I also figured out that I could indeed weight nodes, so most of the spaces on the board could stay nodes, which was a relief. Only intersections of routes would be a little more complicated, but I wrote a fancy function to take care of this for me which added a bunch of cardinal indicators to my notated board as necessary.
add_turns(‘Burn Lagrange Earth-Luna L3’, ‘HI_Venus_Signpost’, free=(‘N’), exclude=(‘S’), east=’Burn Lagrange Sol-Venus L4', north=’Lagrange Sol-Venus L1')
Problem 3: Shortest path algorithms & negative cycles
To compute shortest paths between nodes in a graph, there are a handful of available algorithms that do better than simple brute force. Dijkstra’s algorithm is the fastest known, but requires non-negative weights. However, recall that the board contains Flyby spaces for many planets and larger moons which grant free burns. For example, the Flyby Earth space grants +2 burns; I would give it a cost in the graph of -2 burns, since at the end of a route, a player would have indeed paid 2 less burns as a result of the flyby bonus.
So, Dijkstra’s won’t work. But, graph theory is plenty mature and there are other options, and the Bellman-Ford algorithm (originally proposed by Alfonso Shimbel, and I point that out because it seems like he was not recognized for the work by sheer bad luck) can handle negative weights.
Unfortunately, there is another problem: negative cycles.
When I ran a query on a shortest path for the High Frontier graph, Bellman-Ford raised that it detected a negative cycle in my graph. Amusingly, detecting the presence of a negative cycle and knowing where it is are two entirely different things.
After adding a bounty to an old question on stackexchange, I was able to find a function that could return negative cycles, and so I ran it on my graph.
>>> find_negative_cycle(G, weight_func=burns_advanced)
[‘Radiation Jupiter G1’, ‘Flyby Jupiter’, ‘Radiation Jupiter G1’]
What? Why are we going back and forth, here?
Wait, no, spaceships can’t just reverse direction mid-flight! That’s a negative cycle!?
But that’s not something graphs care about.
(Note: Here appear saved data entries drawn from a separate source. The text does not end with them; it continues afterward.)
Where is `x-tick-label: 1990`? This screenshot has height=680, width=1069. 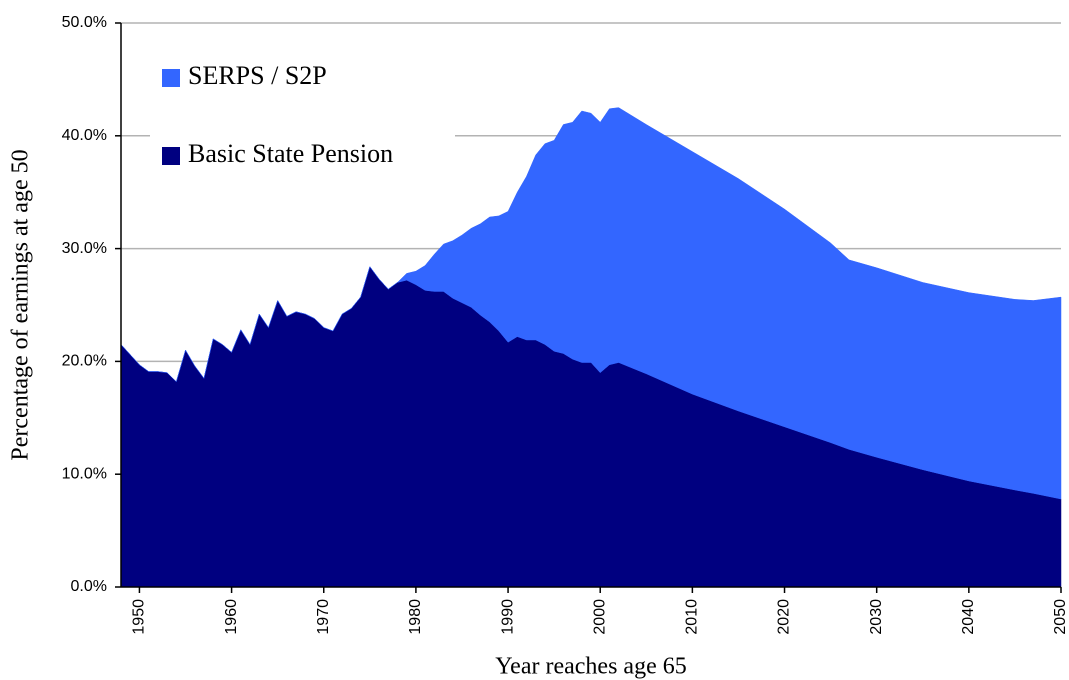 x-tick-label: 1990 is located at coordinates (508, 617).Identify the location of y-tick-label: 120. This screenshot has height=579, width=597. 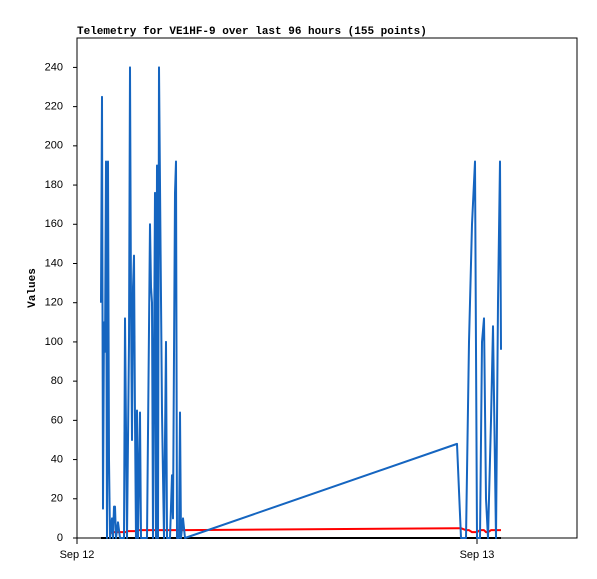
(54, 303).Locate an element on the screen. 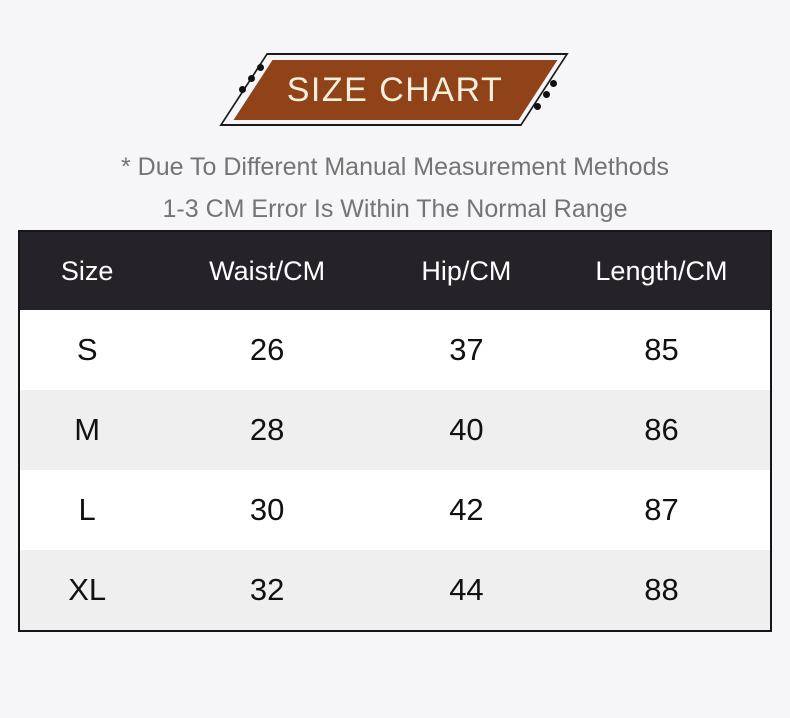 This screenshot has width=790, height=718. cell-hip: 44 is located at coordinates (466, 590).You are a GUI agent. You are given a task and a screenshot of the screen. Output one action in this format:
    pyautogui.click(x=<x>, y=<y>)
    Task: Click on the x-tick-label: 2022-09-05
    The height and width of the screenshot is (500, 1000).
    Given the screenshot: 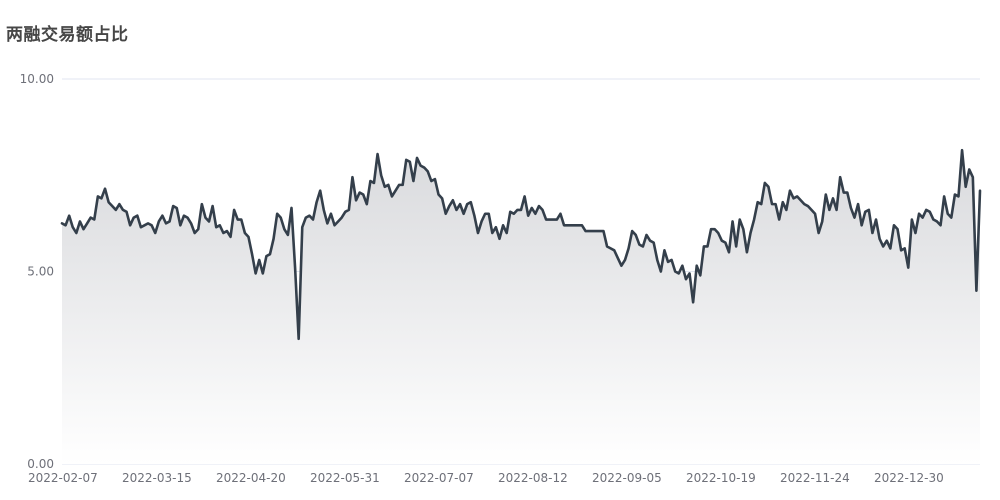 What is the action you would take?
    pyautogui.click(x=627, y=478)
My graph is directed, but most nodes are connected by edges in both directions since you can go in either direction, of course. You can’t, however, reverse direction in a single move.
For now, this problem is still unsolved… I may return to it with a brute force solution, but for now I can’t actually calculate shortest paths that include negative flyby bonuses.
The complete picture
Firstly, you might notice that this graph looks a lot nicer than the previous plots. I discovered there was a better algorithm for placing the nodes in the plot, Kamada & Kawai, that uses a path-length cost function.
Secondly, the outer solar system really skews things. This actually makes a lot of sense since the heliopause really is just very far away from everything else, it gives the graph a sense of real scale, something that Eklund certainly intended with how realistic many of the games rules are.
Here’s just the inner solar system, including Jupiter:
Unsurprisingly, comets and the moons of Jupiter are now opposite Mercury and the Solar Oberth Flyby. The dense network of intersecting routes with lots of asteroids strewn about is a little less cluttered, and the web of cardinal intersections makes a nice pattern.
I tried to do as much error checking as I could, though that by itself is a tricky task. One quick thing I did was look for nodes that only had a single neighbor, but weren’t a site (since most sites are terminal). I found a handful of typos and forgotten connections this way, and only a few mid-aerobrake hazards were exceptions to the exercise.
I’m not sure what’s next for the graph, but I definitely can’t wait to play the actual game again, now that I’m so much more familiar with all the routes and sites!